= PROBLEM TO SOLVE =
Copy all records exactly; omit pictures.

========================================================================

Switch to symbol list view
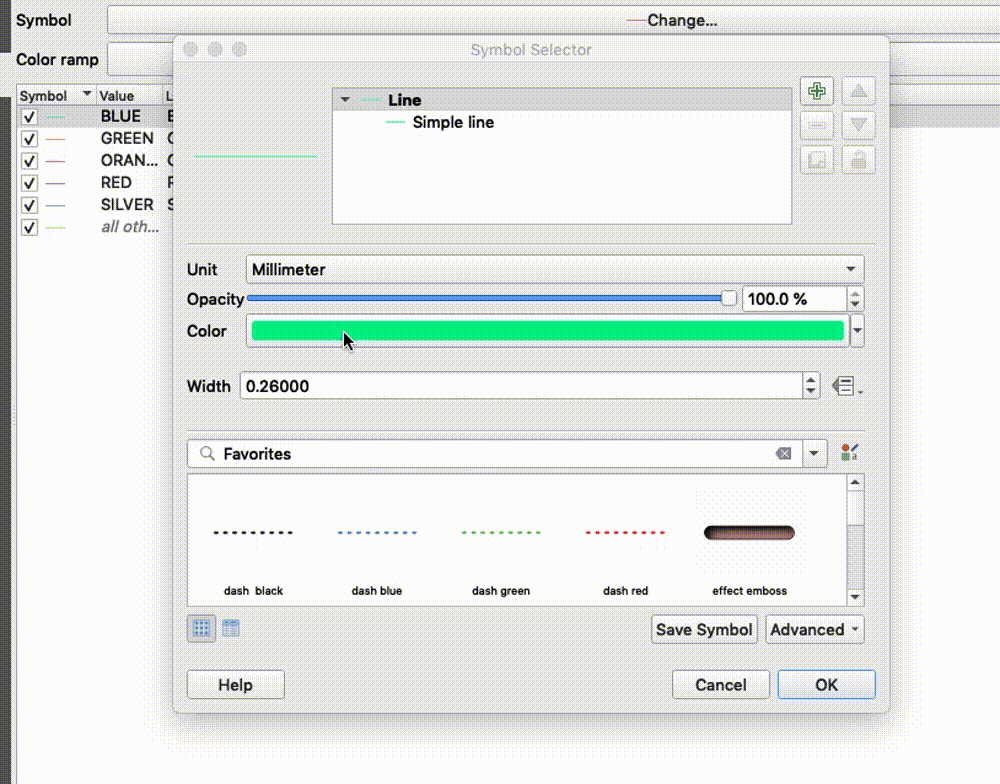 231,629
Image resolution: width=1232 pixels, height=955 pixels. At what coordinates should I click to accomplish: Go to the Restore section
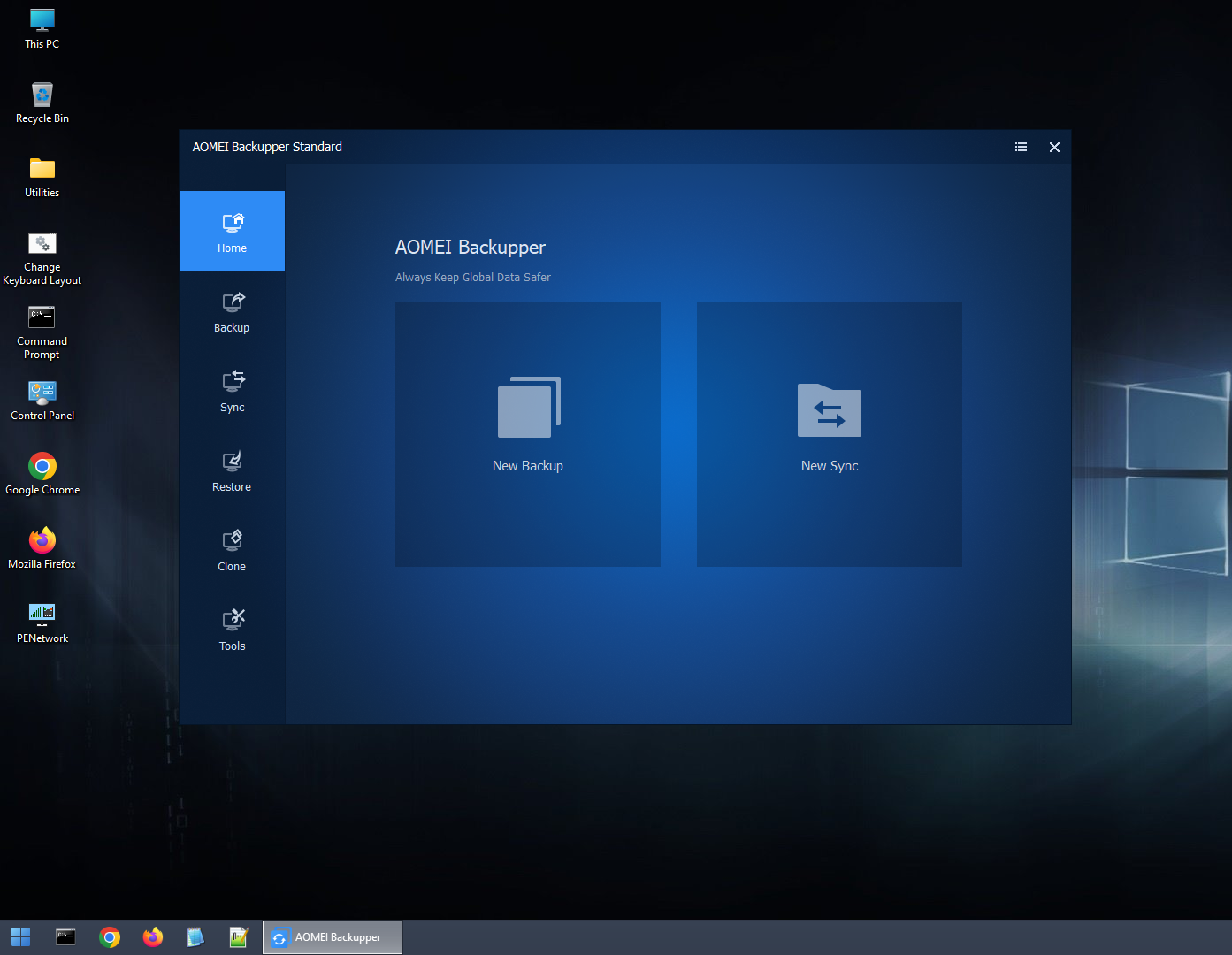232,470
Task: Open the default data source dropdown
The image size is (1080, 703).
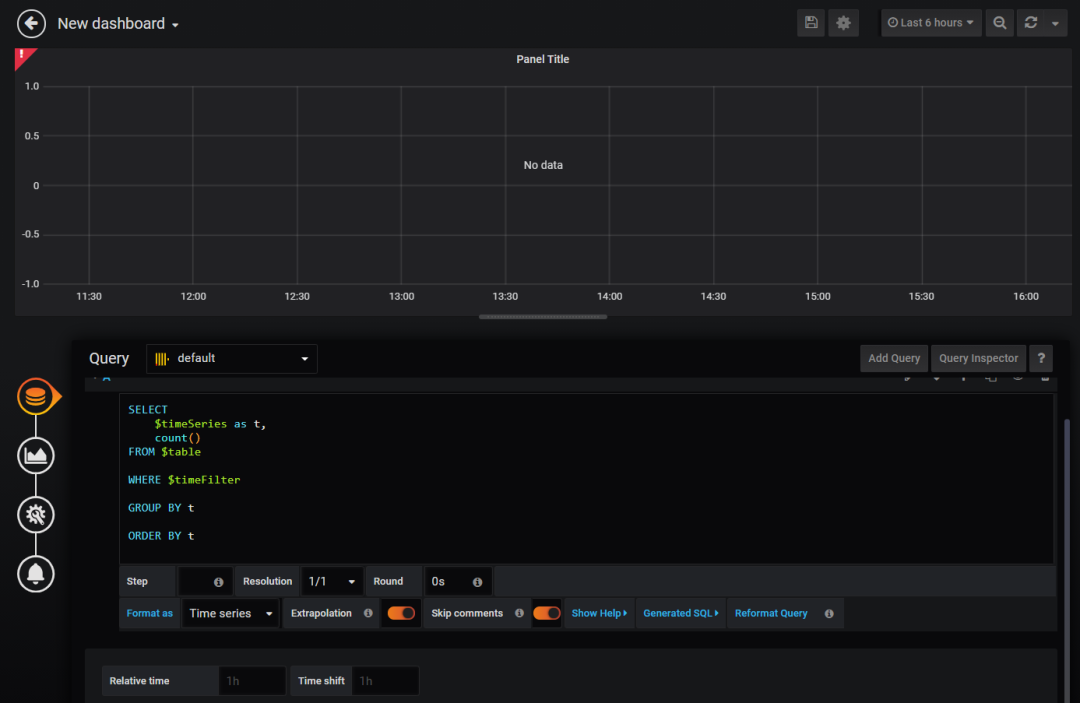Action: (x=232, y=359)
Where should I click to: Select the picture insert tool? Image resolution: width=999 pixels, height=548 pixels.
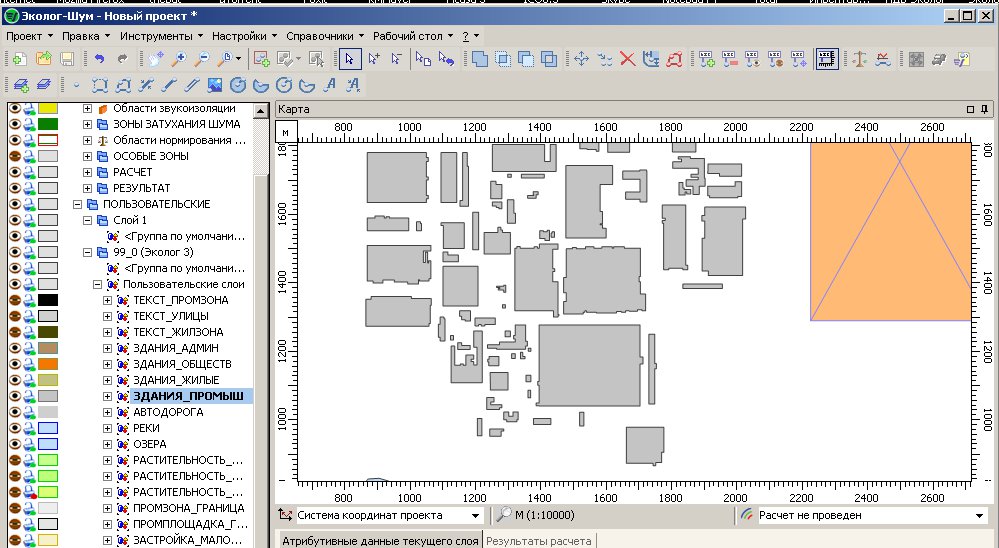coord(215,85)
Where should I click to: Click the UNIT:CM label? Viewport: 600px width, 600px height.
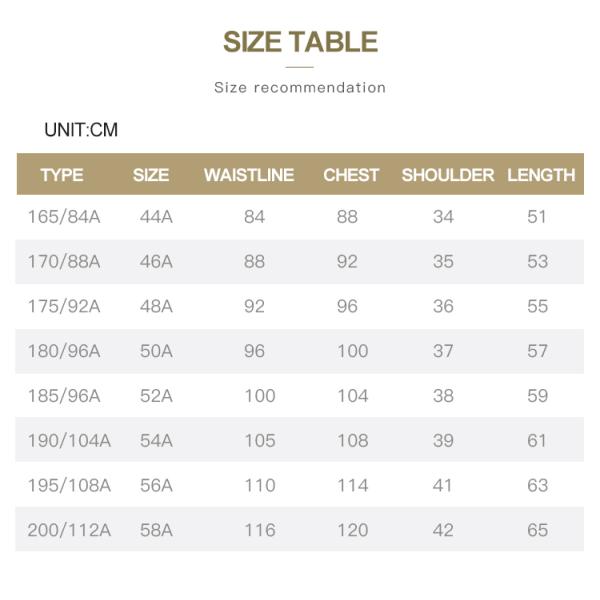click(81, 130)
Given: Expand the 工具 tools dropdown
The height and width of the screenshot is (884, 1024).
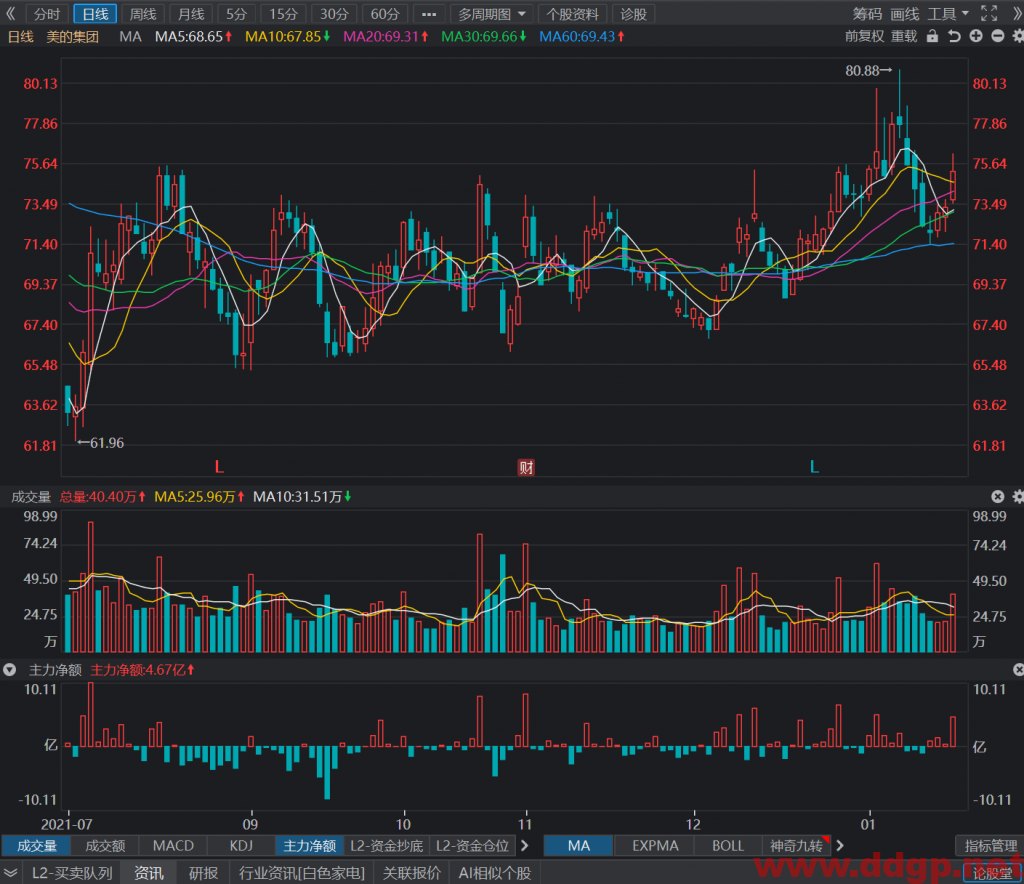Looking at the screenshot, I should pos(948,14).
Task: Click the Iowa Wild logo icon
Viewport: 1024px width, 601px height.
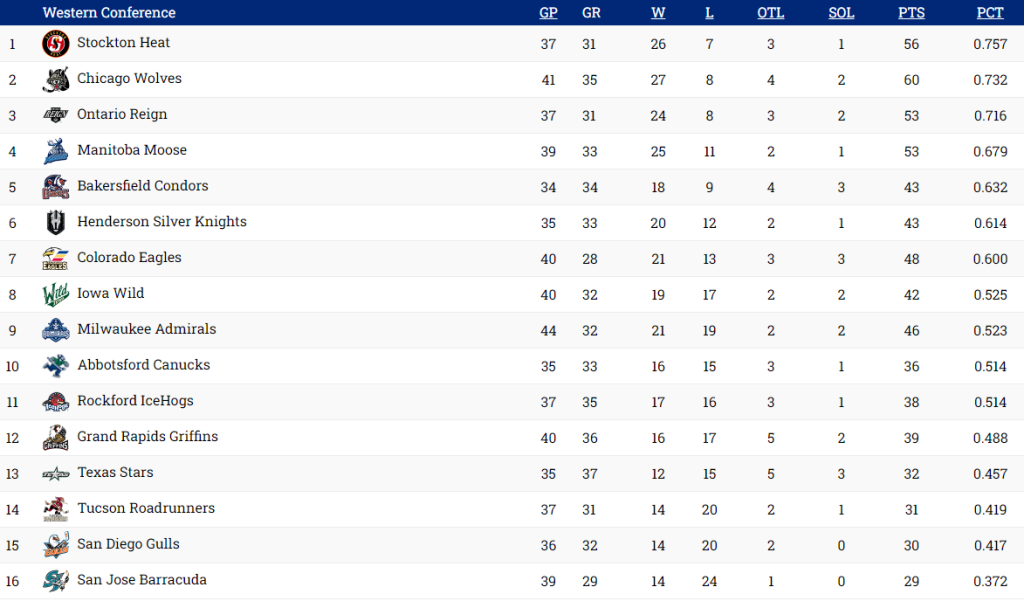Action: click(55, 295)
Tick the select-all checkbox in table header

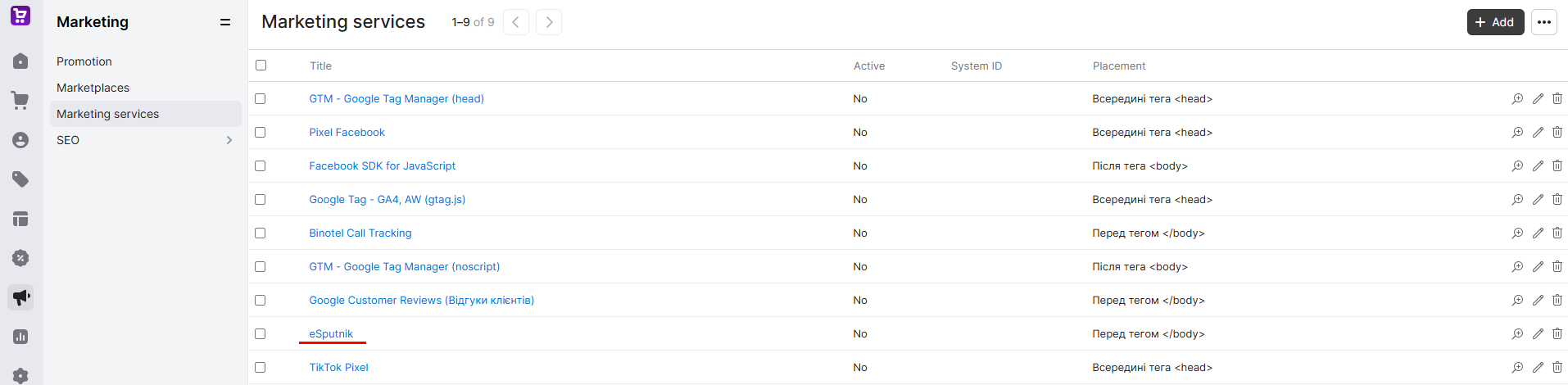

========================================================================

= PROBLEM SOLUTION =
Switch to symbol list view
 231,629
Image resolution: width=1232 pixels, height=955 pixels. At what coordinates should I click to accomplish: Go to the Restore section
232,470
Task: Open the default data source dropdown
The image size is (1080, 703).
Action: (x=232, y=359)
Where should I click to: Select the picture insert tool? Image resolution: width=999 pixels, height=548 pixels.
coord(215,85)
Where should I click to: Click the UNIT:CM label? Viewport: 600px width, 600px height.
click(81, 130)
Given: Expand the 工具 tools dropdown
The height and width of the screenshot is (884, 1024).
Looking at the screenshot, I should pos(948,14).
Task: Click the Iowa Wild logo icon
Viewport: 1024px width, 601px height.
Action: click(55, 295)
Tick the select-all checkbox in table header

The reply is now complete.